I think the amp section on this little device is not really necessary. I just love how it has done with my set-up above. 

post #10 of 25
Quote:
Originally Posted by silentmoon View Post

Could you pls verify ? You said that you didnt hear anything different with the switch to bypass. I'm understand your idea as Reveel just made enhancements to soundstage, imaging and body to instruments , no boosting at bass mid treb ,right ? 


I think the amp section on this little device is not really necessary. I just love how it has done with my set-up above. 

I didn't hear any boosts to the bass mid or treble. I don't really see the need for the Reveel to have an amp section. I wish I was a passive device but I do enjoy it. I emailed the company for the specs on the device. Thd and s/n stuff like that. Its a pretty capable device.
post #11 of 25

I'm sorry but I'm confused about the switch situation. What does the "bypass" setting bypass? Is bypass just a pass through signal with neither the Reveel effect nor the headphone amp engaged? Or is bypass just bypassing the Reveel's headphone amp?

 

I'm wondering if you can use just the Reveel technology without the headphone amplifier engaged. Thanks!

post #12 of 25
Quote:
Originally Posted by Cheerwino View Post

I'm sorry but I'm confused about the switch situation. What does the "bypass" setting bypass? Is bypass just a pass through signal with neither the Reveel effect nor the headphone amp engaged? Or is bypass just bypassing the Reveel's headphone amp?

I'm wondering if you can use just the Reveel technology without the headphone amplifier engaged. Thanks!

The bypass is just a pass through. I wish it would just bypass the amp section
post #13 of 25
Quote:
Originally Posted by AudioNirvana View Post


The bypass is just a pass through. I wish it would just bypass the amp section

Okay, thank for the clarification. That seems to limit any audiophile interest in this iteration of their technology. Perhaps there will be other versions.

post #14 of 25
Quote:
Originally Posted by Cheerwino View Post

Okay, thank for the clarification. That seems to limit any audiophile interest in this iteration of their technology. Perhaps there will be other versions.

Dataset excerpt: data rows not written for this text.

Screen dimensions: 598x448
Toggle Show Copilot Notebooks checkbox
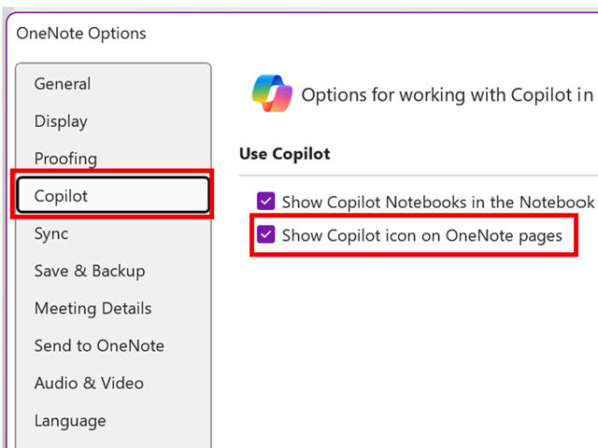tap(266, 201)
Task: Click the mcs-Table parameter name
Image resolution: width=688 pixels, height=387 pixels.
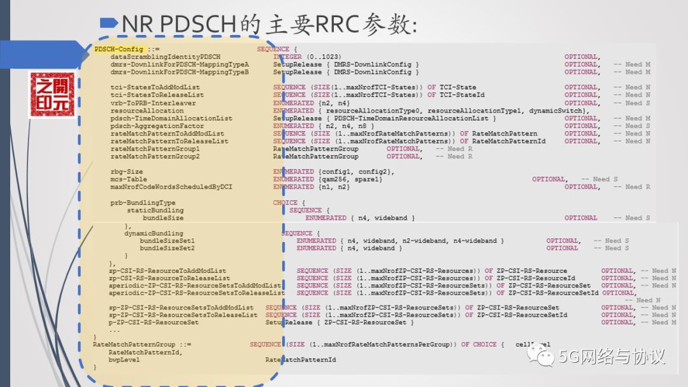Action: pyautogui.click(x=128, y=179)
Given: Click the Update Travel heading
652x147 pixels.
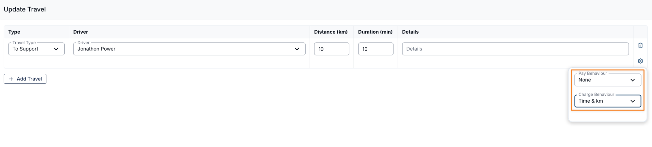Looking at the screenshot, I should point(25,9).
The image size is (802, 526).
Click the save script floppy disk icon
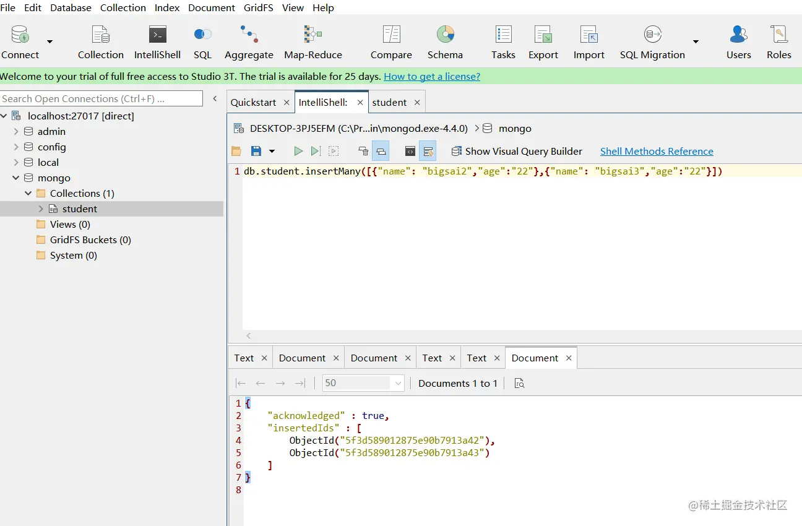point(256,151)
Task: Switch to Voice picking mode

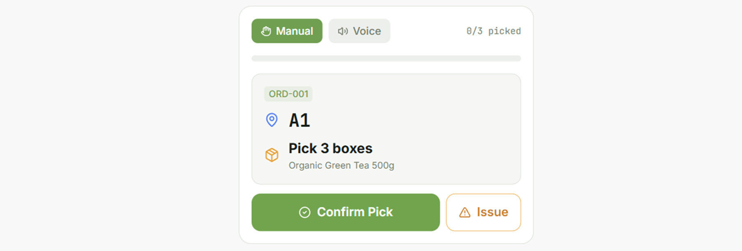Action: pos(359,31)
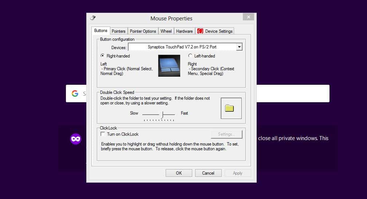367x199 pixels.
Task: Click the mouse icon in the title bar
Action: (x=93, y=18)
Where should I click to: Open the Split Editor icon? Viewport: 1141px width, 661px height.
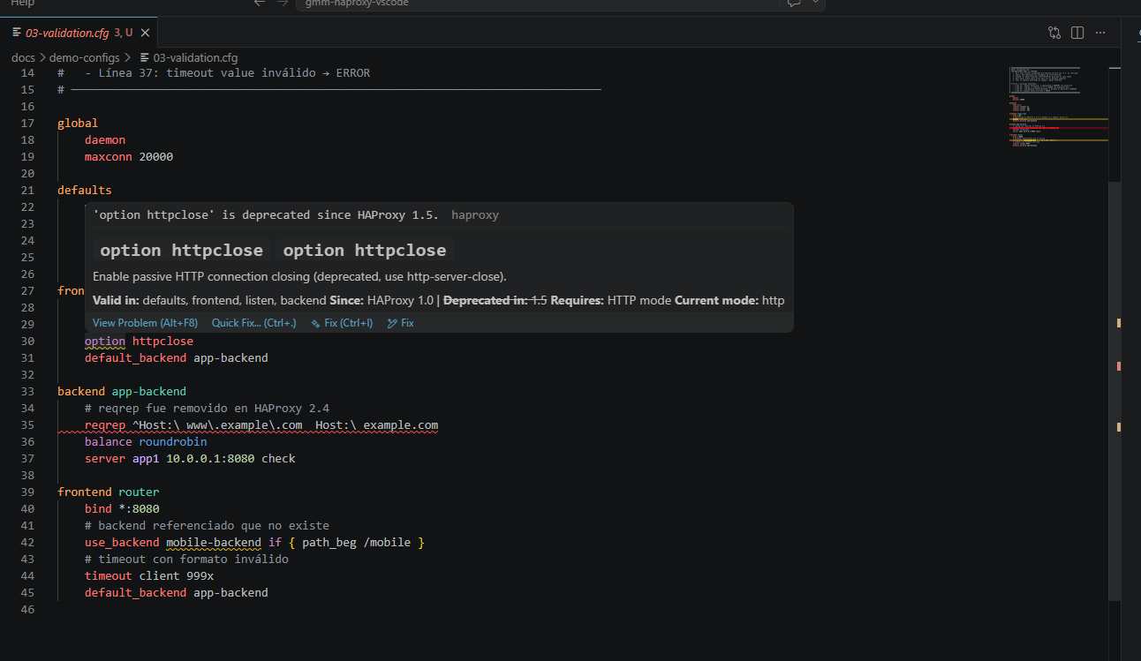point(1077,32)
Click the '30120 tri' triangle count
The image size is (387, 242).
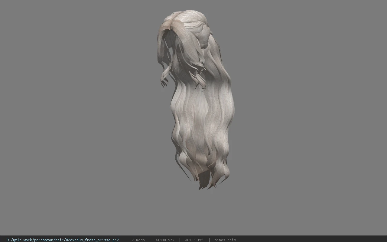(x=194, y=240)
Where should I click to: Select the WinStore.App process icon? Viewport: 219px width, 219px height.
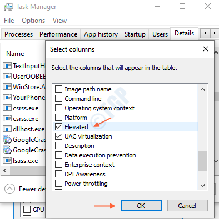[x=7, y=86]
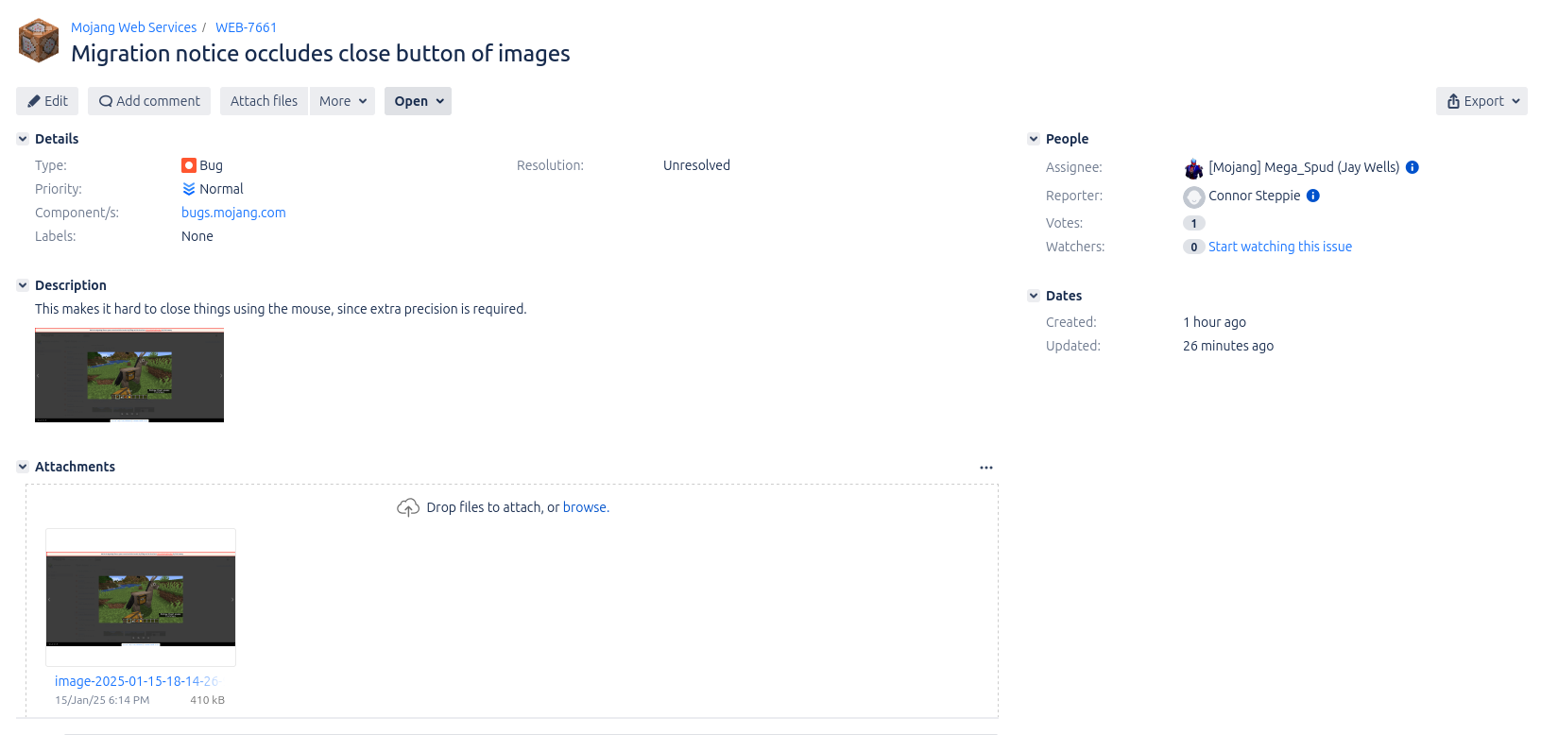This screenshot has width=1541, height=735.
Task: Open the More actions dropdown
Action: (342, 101)

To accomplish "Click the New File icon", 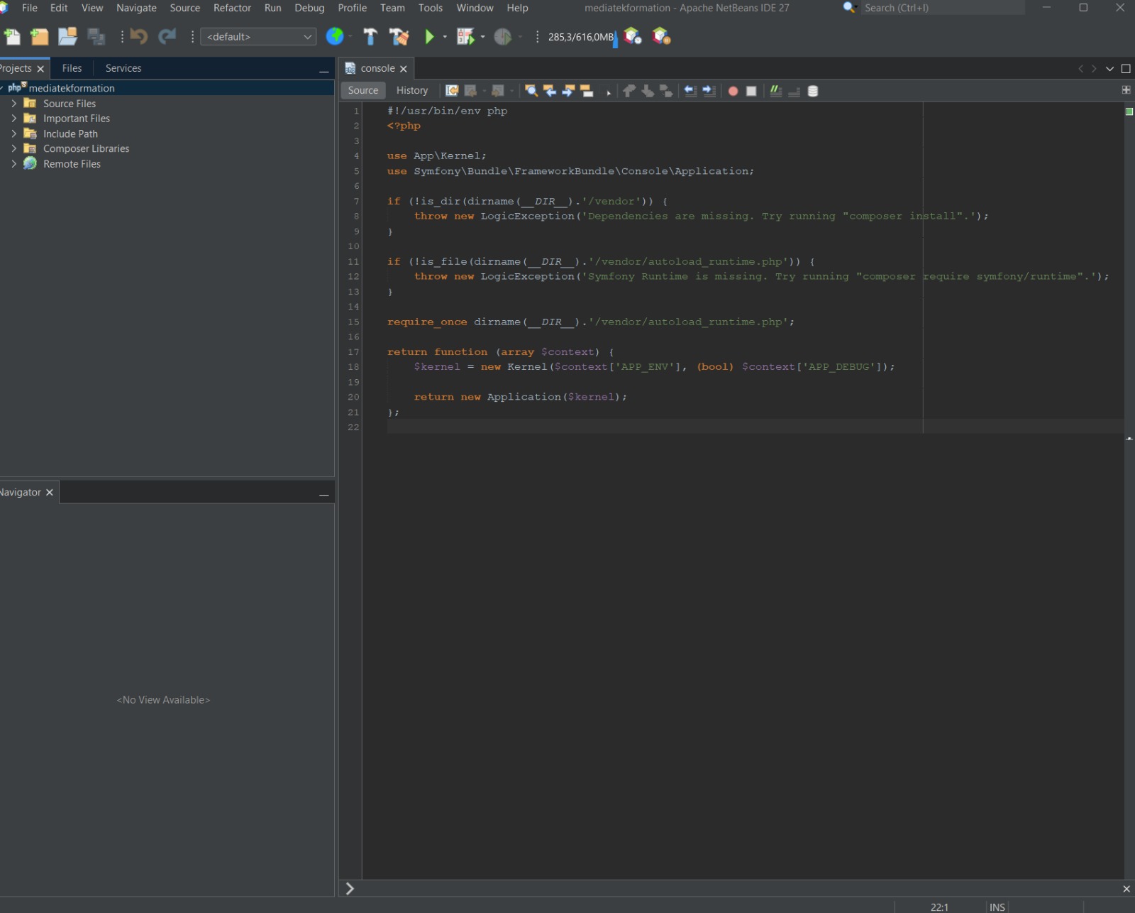I will coord(12,37).
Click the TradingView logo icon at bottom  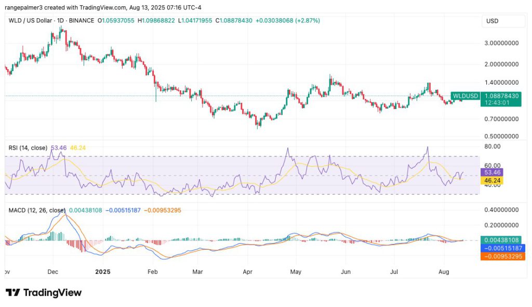pos(13,293)
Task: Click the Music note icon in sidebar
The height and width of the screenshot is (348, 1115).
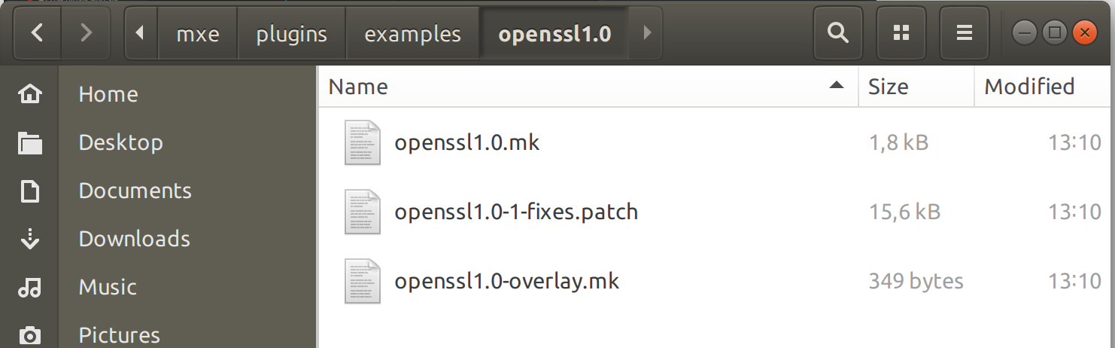Action: (x=30, y=287)
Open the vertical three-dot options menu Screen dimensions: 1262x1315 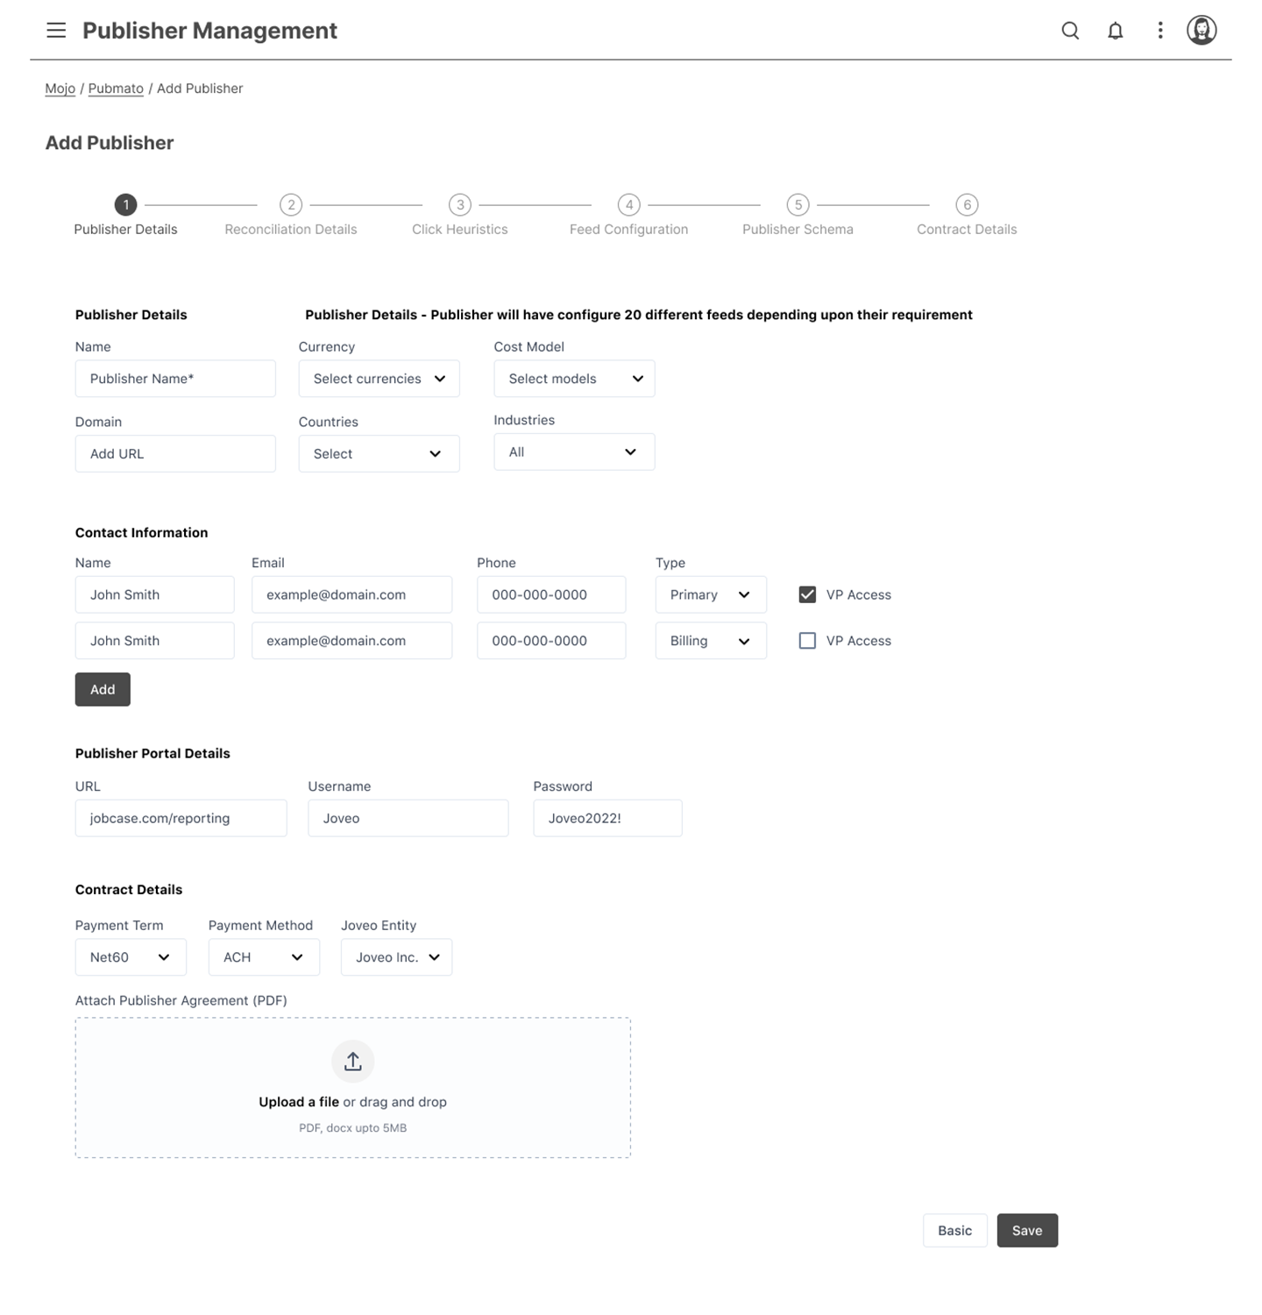point(1159,31)
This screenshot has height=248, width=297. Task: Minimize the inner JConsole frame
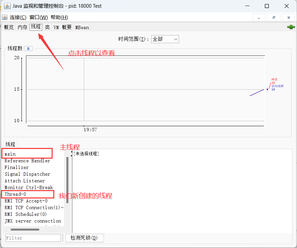click(259, 17)
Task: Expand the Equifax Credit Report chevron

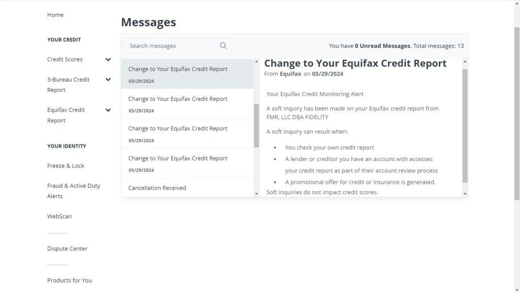Action: (108, 110)
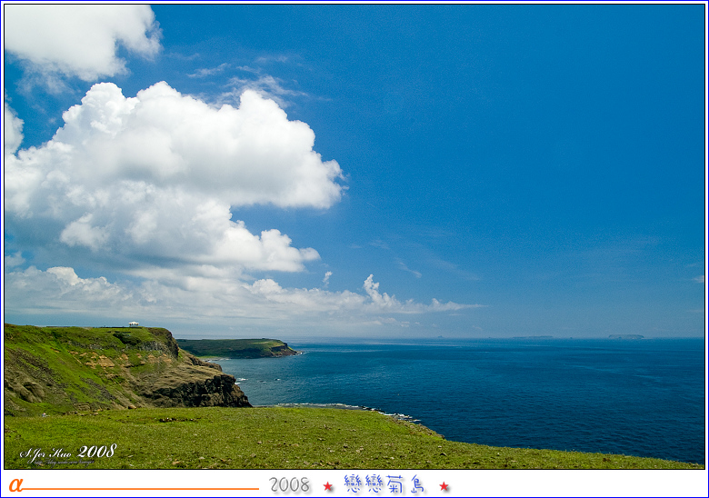Click the red star left of the Chinese title
The height and width of the screenshot is (498, 709).
[x=328, y=486]
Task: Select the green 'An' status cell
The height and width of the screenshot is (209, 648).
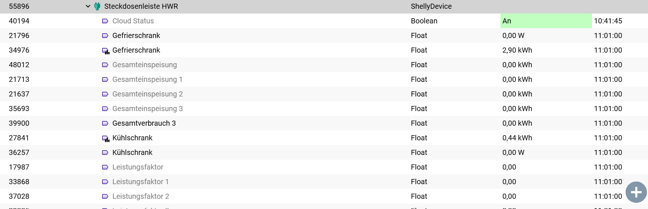Action: point(545,21)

The internal amp is at a fixed gain. No volume knob or anything like that. The unit is a great way to show off their technology and it does an amazing job. It does miss the mark with the audiophile community. Its marketed to iPod and cellphone users but none of them care that much about sound. If they made a passive unit or even one with a high end amp section I believe it would take off. The only problem I have with it is the noise floor makes it unusable with IEMs. Fantastic with my ps500s though
post #15 of 25
So far i am pretty impressed --- about 3x increase to soundstage. Definitely fun to listen to.